THOU SHALT KNOT: CLIFFORD W. ASHLEY
NEW BEDFORD WHALING MUSEUM
18 JOHNNY CAKE HILL
NEW BEDFORD, MASSACHUSETTS
THROUGH JUNE 2018
by Don Wilkinson
In the 19th century, during a time of unprecedented opportunity and prosperity created by whaling and related endeavors — such as whale oil refinement — the City of New Bedford flourished. At one time, it was among the richest cities in the world.
And with the wealth that the Yankee gentry had acquired, something else grew: a desire for the finer things in life, including architectural masterpieces of Victorian architecture, superbly crafted furniture, musical instruments and fine art. The 1800s saw the cultural ascension of a number of significant painters born in New Bedford and the surrounding towns of Acushnet and Fairhaven, including Albert Pinkham Ryder, William Bradford, Clement Nye Smith and Albert Bierstadt (born in Germany and relocated to New Bedford at the age of two).
Born in 1881, Clifford Warren Ashley was the youngest of the notable New Bedford painters of the era. He attended the Eric Pape Art School in Boston, and during the summer of 1901, he studied under the American Impressionist George Loftus Noyes in Annisquam, Massachusetts, along with his friend, N.C. Wyeth.

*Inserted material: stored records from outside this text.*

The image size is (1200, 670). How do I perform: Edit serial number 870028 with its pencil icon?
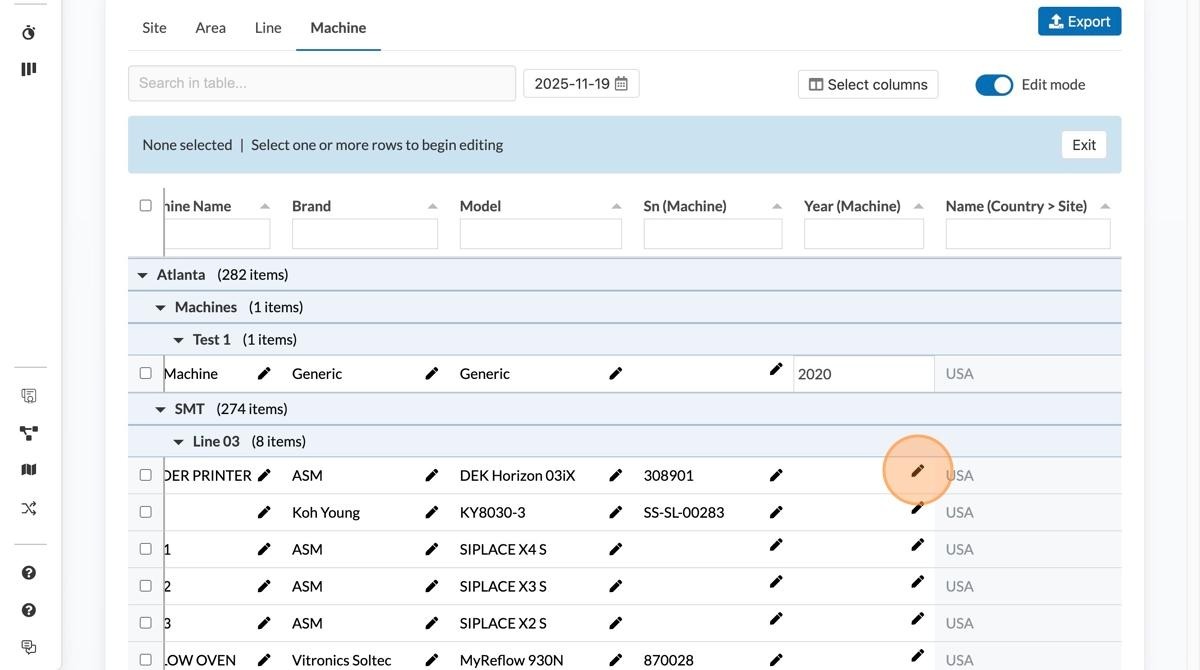point(776,659)
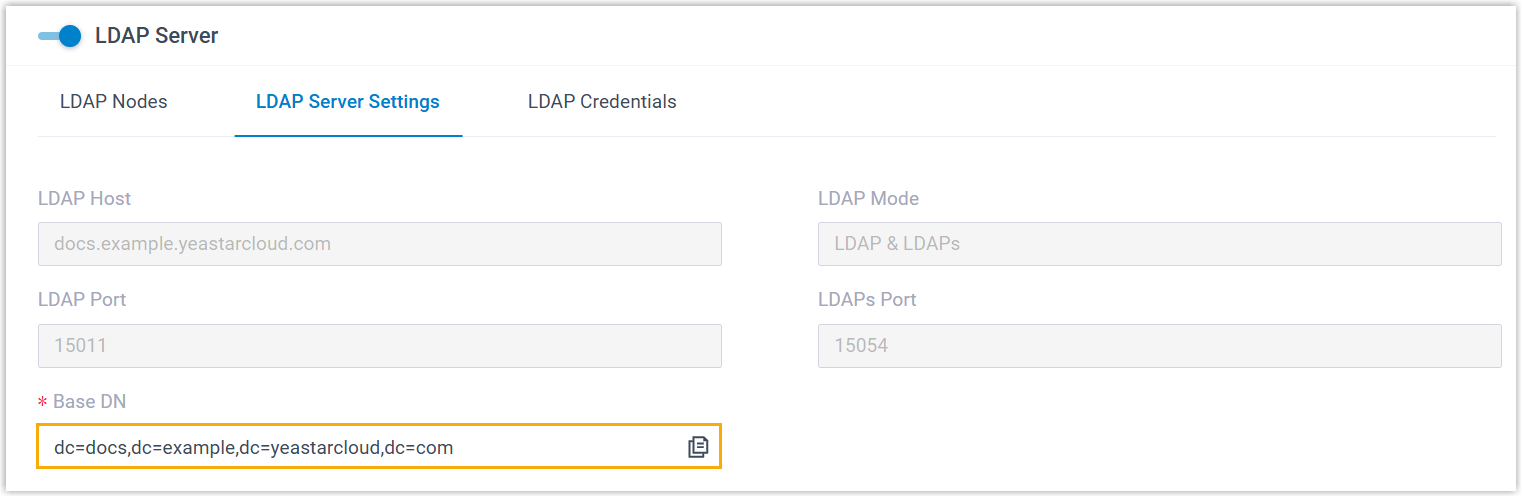The width and height of the screenshot is (1522, 497).
Task: Click the LDAP Mode label
Action: pyautogui.click(x=868, y=198)
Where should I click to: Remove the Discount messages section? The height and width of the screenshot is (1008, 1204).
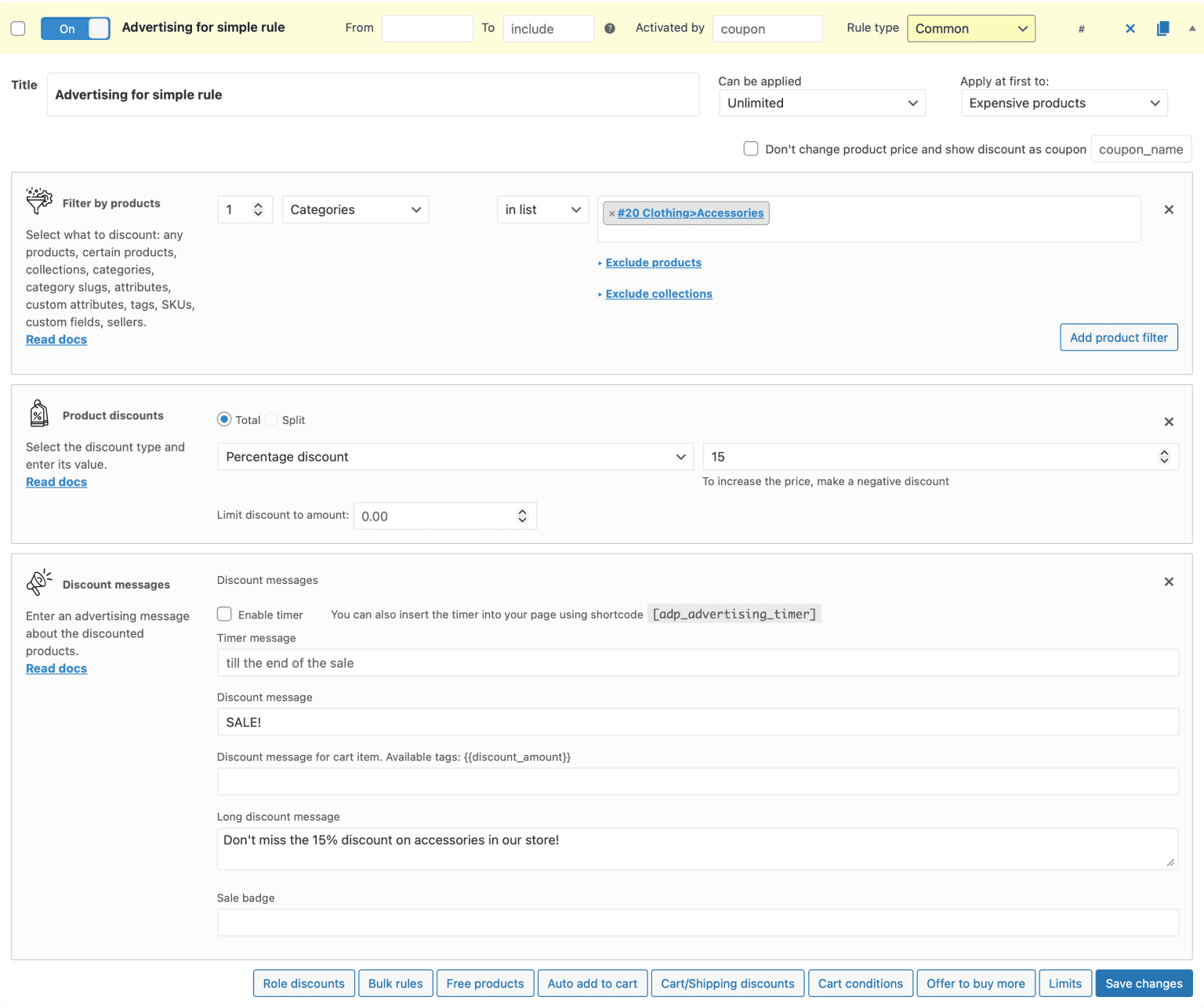click(1168, 582)
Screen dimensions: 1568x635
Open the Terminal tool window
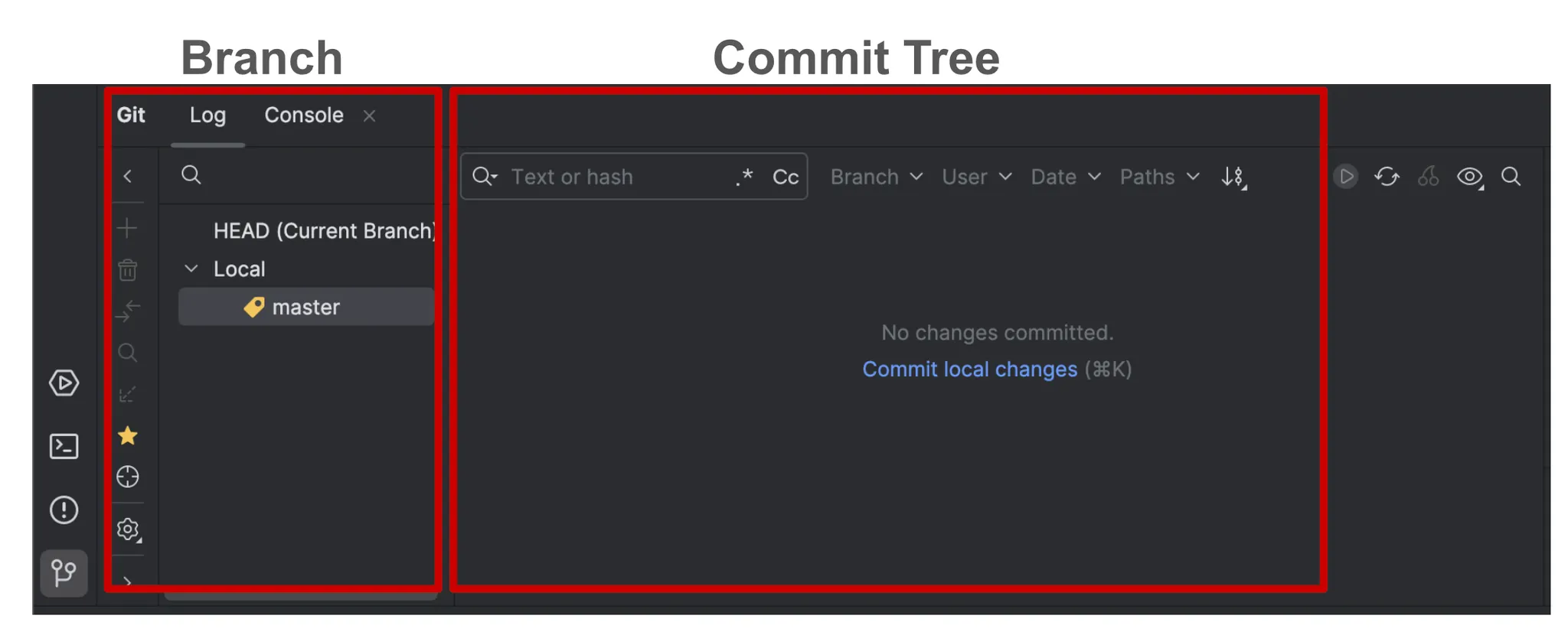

In the fall, he continued his education under the aegis of the preeminent illustrator Howard Pyle at his school in Wilmington, Delaware, which would later be known as the Brandywine School. With Pyle helping him secure commissions, Ashley became a successful illustrator, creating fanciful imagery for magazines such as Leslie’s, McClure’s and Harper’s Monthly, for which he also wrote a lengthy two-part article on whaling.